Los minoristas de teléfonos inteligentes en China dicen que las ventas se han vuelto difíciles en los últimos tiempos, ya que los consumidores se han opuesto a actualizar sus equipos en medio de un mercado donde reina la innovación y el precio es un factor clave.

Aun así, las marcas nacionales lideradas por Huawei han logrado grandes avances, atrayendo a los consumidores con un hardware de primer nivel y características innovadoras a medida que avanzan en el rango de precios de 500 a 800 dólares.

El resultado: una pérdida de participación en un segmento clave para Apple Inc. y nuevos recortes de precios para iPhones por parte de minoristas chinos, reseñó Reuters.

“De aquellas personas que se están actualizando, hay muchas que cambian de Apple a marcas chinas, pero muy pocas cambian de marcas chinas a Apple”, dijo Jiang Ning, administrador de una tienda Xiaomi en la provincia norteña de Shandong.

Huawei, Xiaomi, Oppo y Vivo una vez buscaron tomar parte en el mercado de smartphones más grande del mundo con dispositivos de primera, pero la demanda de los consumidores por mejores teléfonos ha generado replanteamientos estratégicos.

“Las personas están más conectadas a su teléfono que nunca y tienen expectativas más altas para la función y la experiencia que ofrece. “La respuesta ha sido la actualización constante de las especificaciones de hardware”, indicó Alen Wu, vicepresidente global de Oppo.

Apple, por el contrario, vio caer su participación en el segmento a un 54,6 por ciento desde un 81,2 por ciento, y también se vio perjudicada por su decisión de incrementar aún más la categoría con la serie del iPhone X.

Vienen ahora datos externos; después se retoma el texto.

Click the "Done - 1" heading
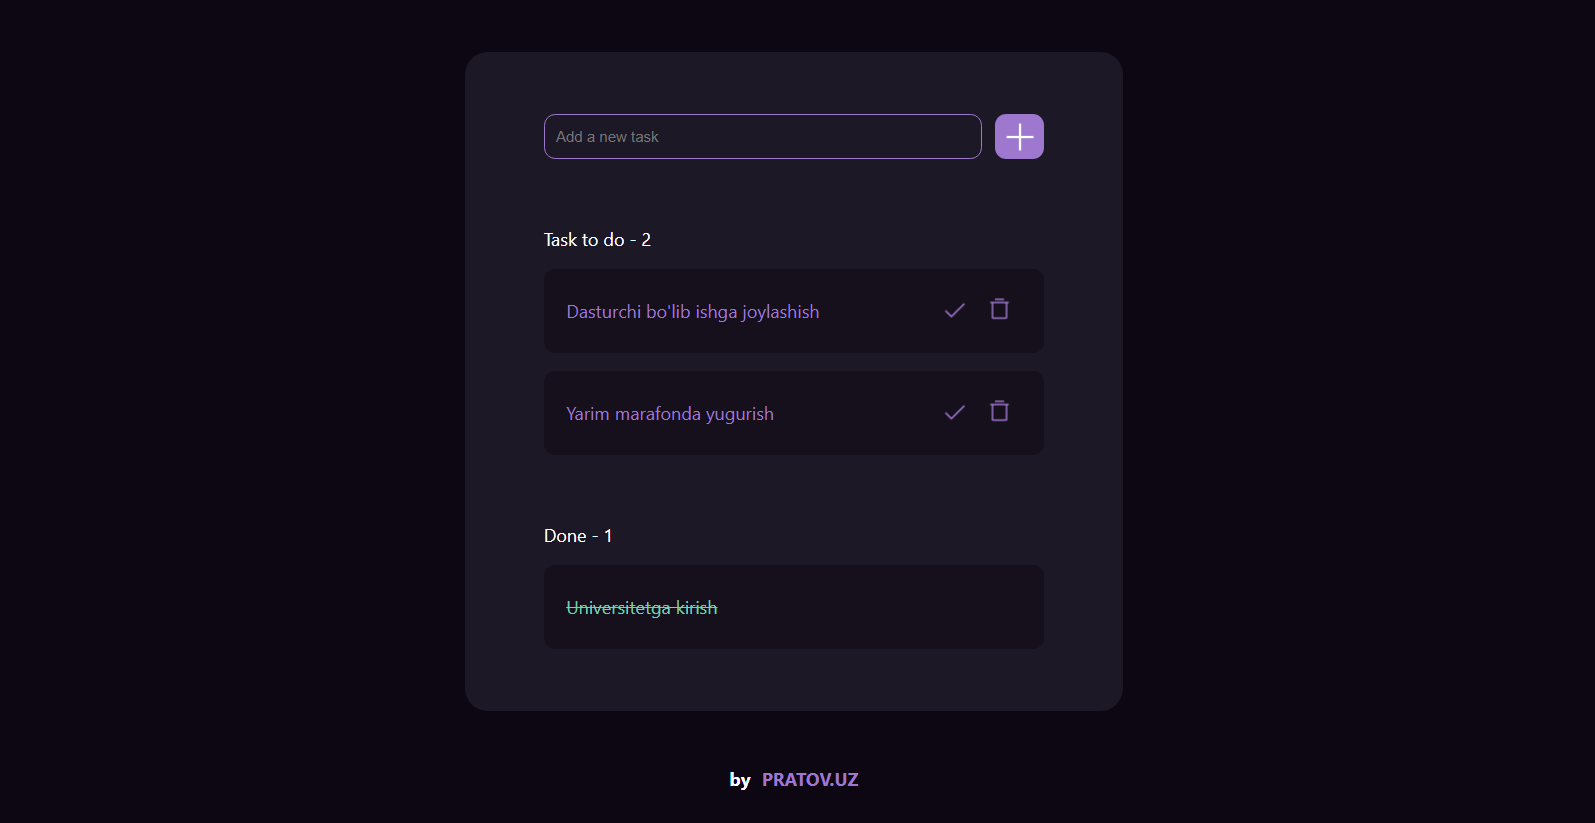 click(577, 536)
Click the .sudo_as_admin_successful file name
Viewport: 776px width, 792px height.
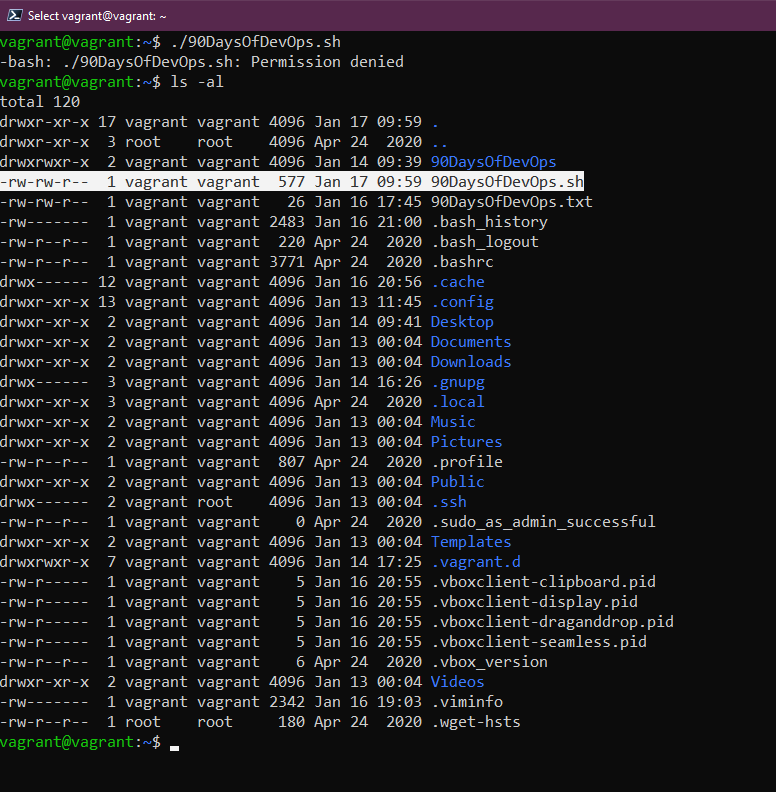543,522
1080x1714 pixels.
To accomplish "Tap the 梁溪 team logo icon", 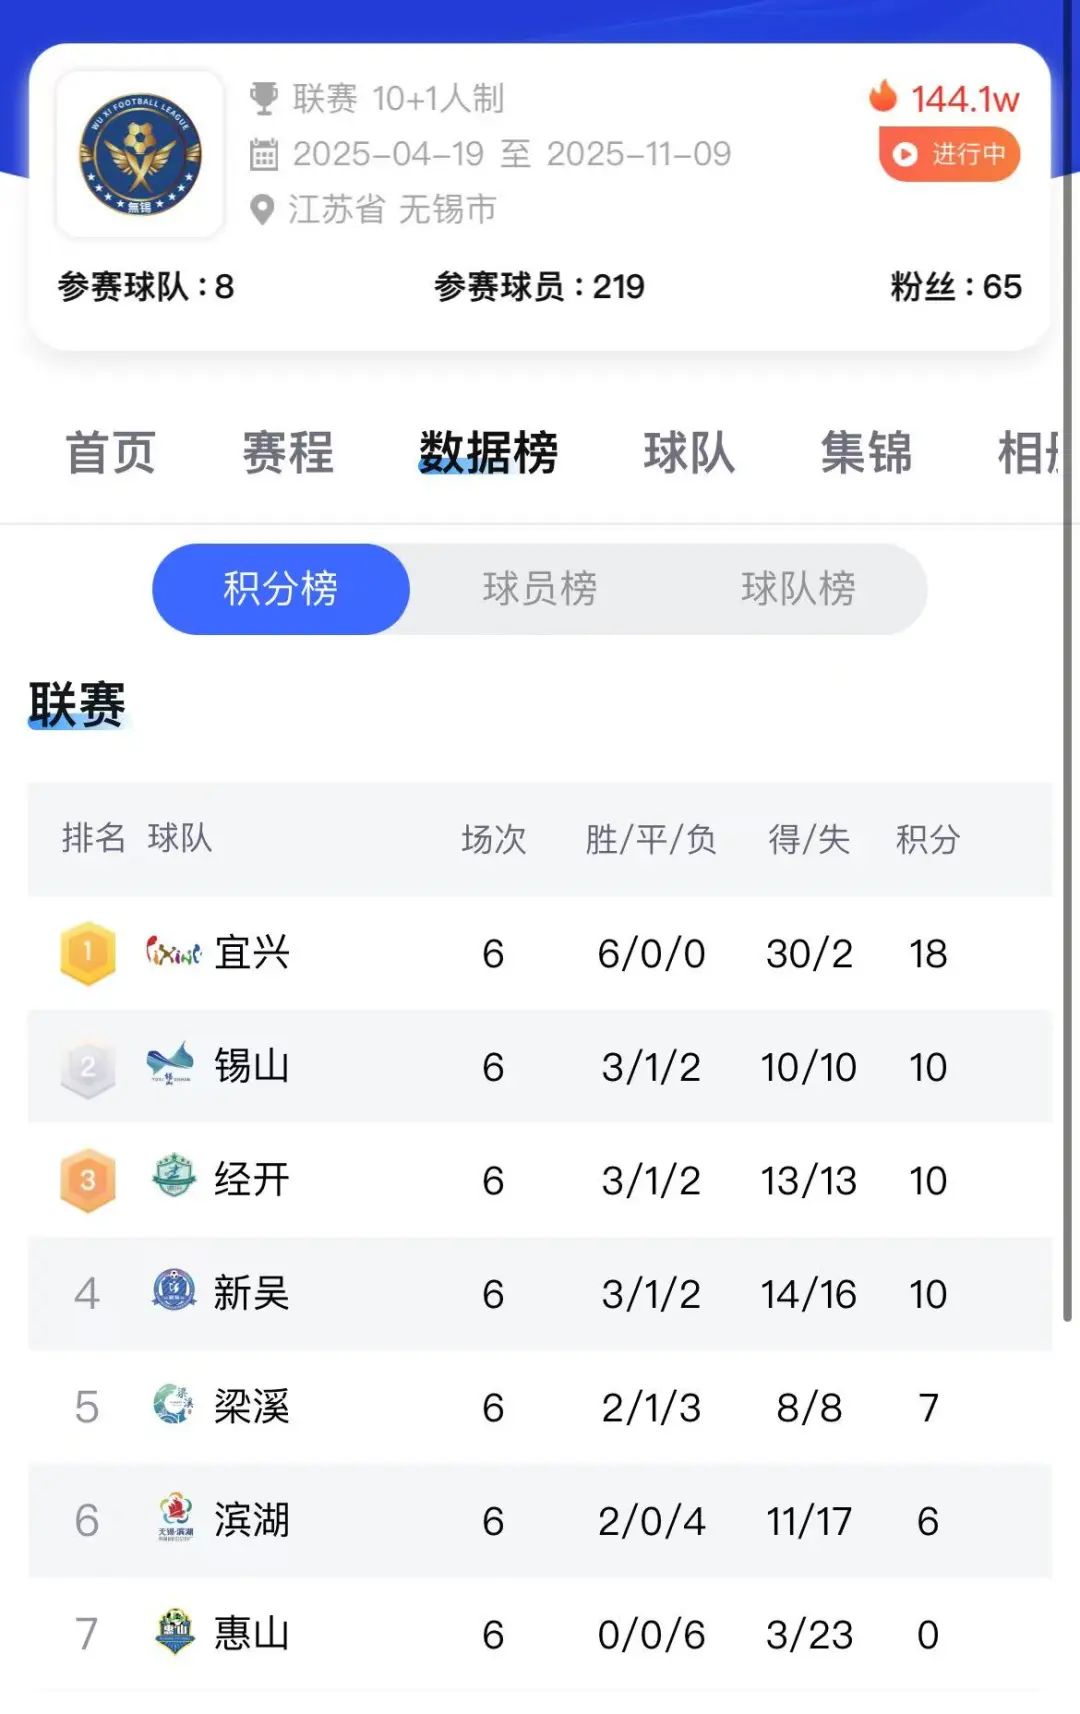I will pos(174,1404).
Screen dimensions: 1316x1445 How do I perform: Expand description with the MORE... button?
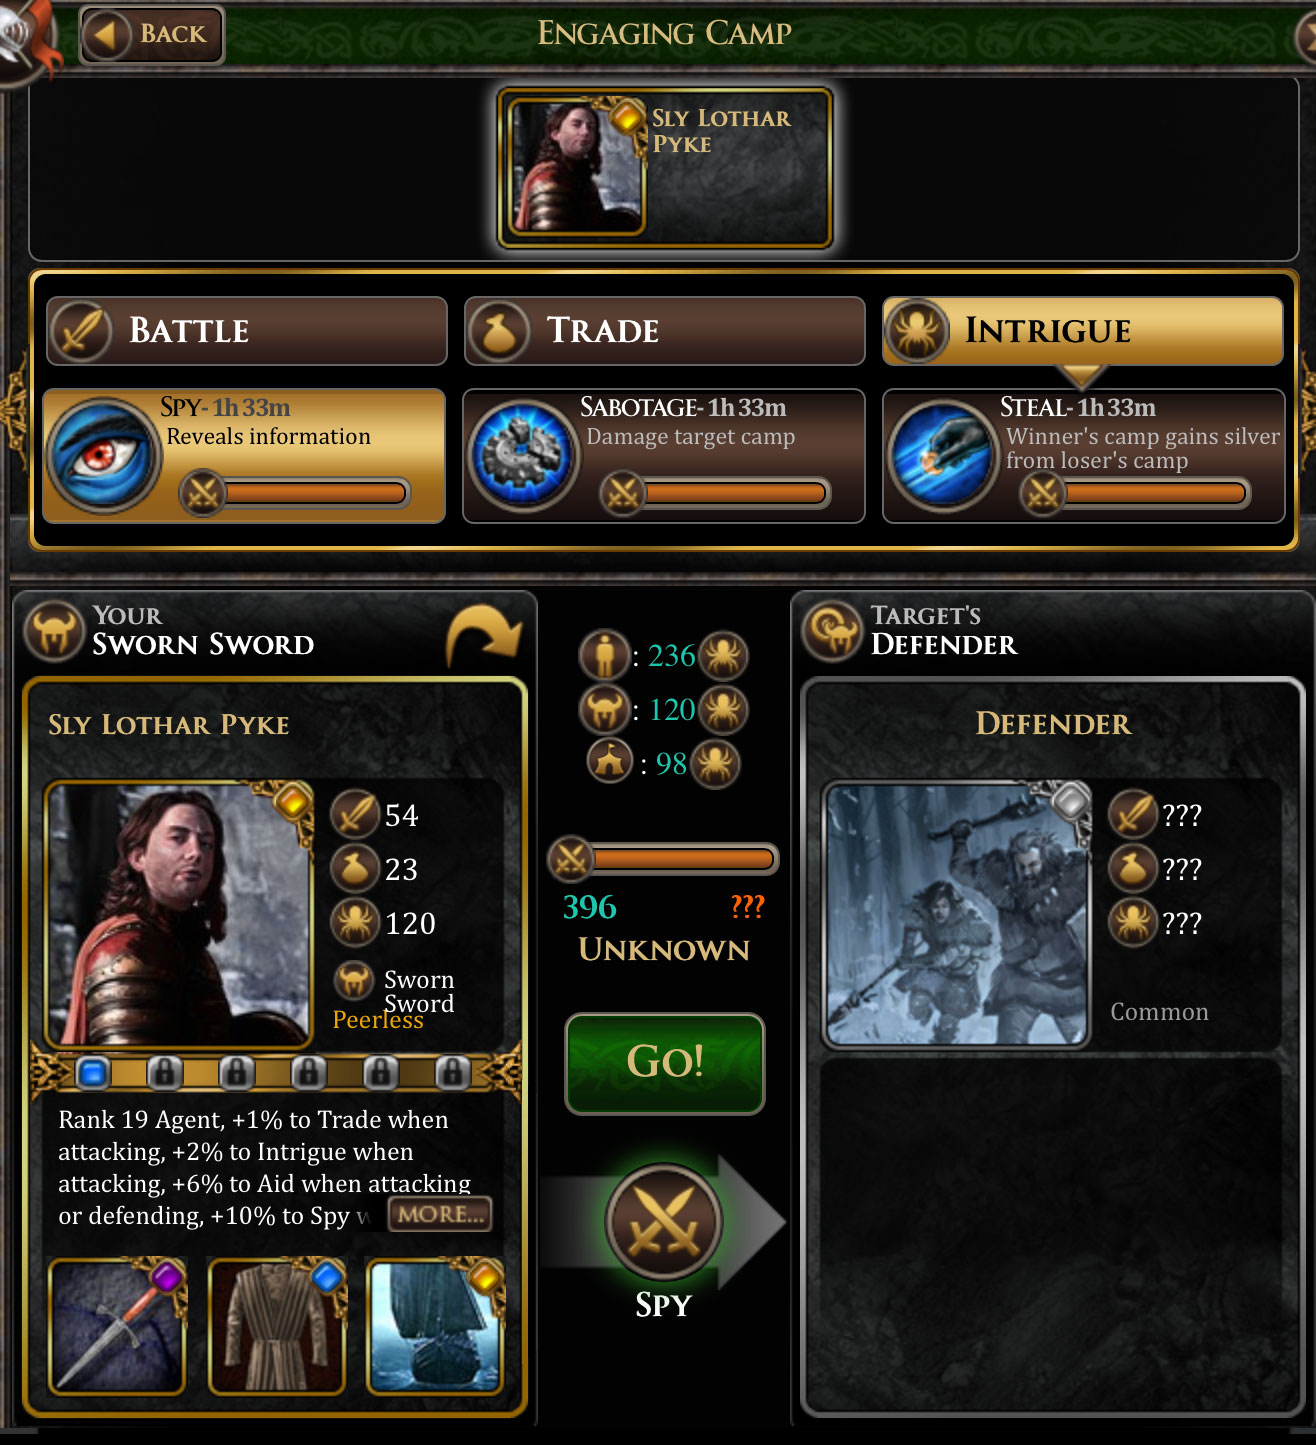440,1214
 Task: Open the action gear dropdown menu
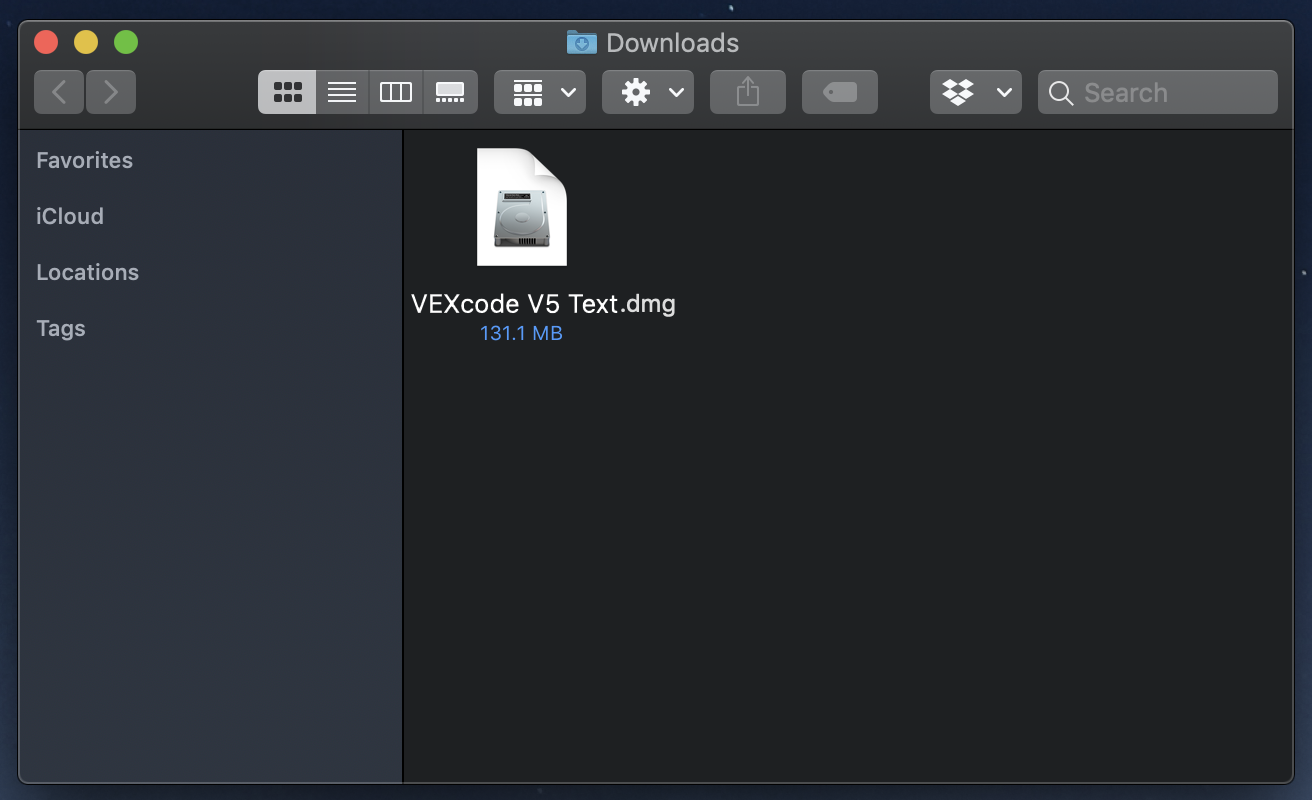(x=647, y=91)
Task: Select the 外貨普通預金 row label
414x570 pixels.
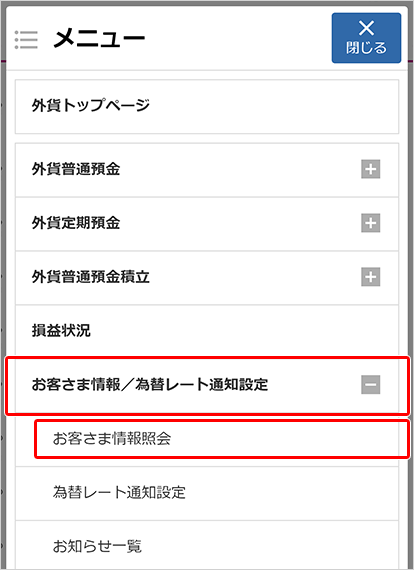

“La mayoría de los compradores chinos de teléfonos inteligentes no están listos para pagar más de $ 1,000 por un teléfono”, dijo Neil Shah, director de investigación de Counterpoint. “Esto dejó una brecha en el segmento por debajo de $ 800, que los proveedores chinos tomaron con ambas manos”.

Según los datos de la firma de investigación Canalys, los envíos de teléfonos con precios superiores a 600 dólares en China subieron un 10 por ciento el año pasado. Por el contrario, el mercado general se contrajo un 14 por ciento, marcando un segundo año de contracción.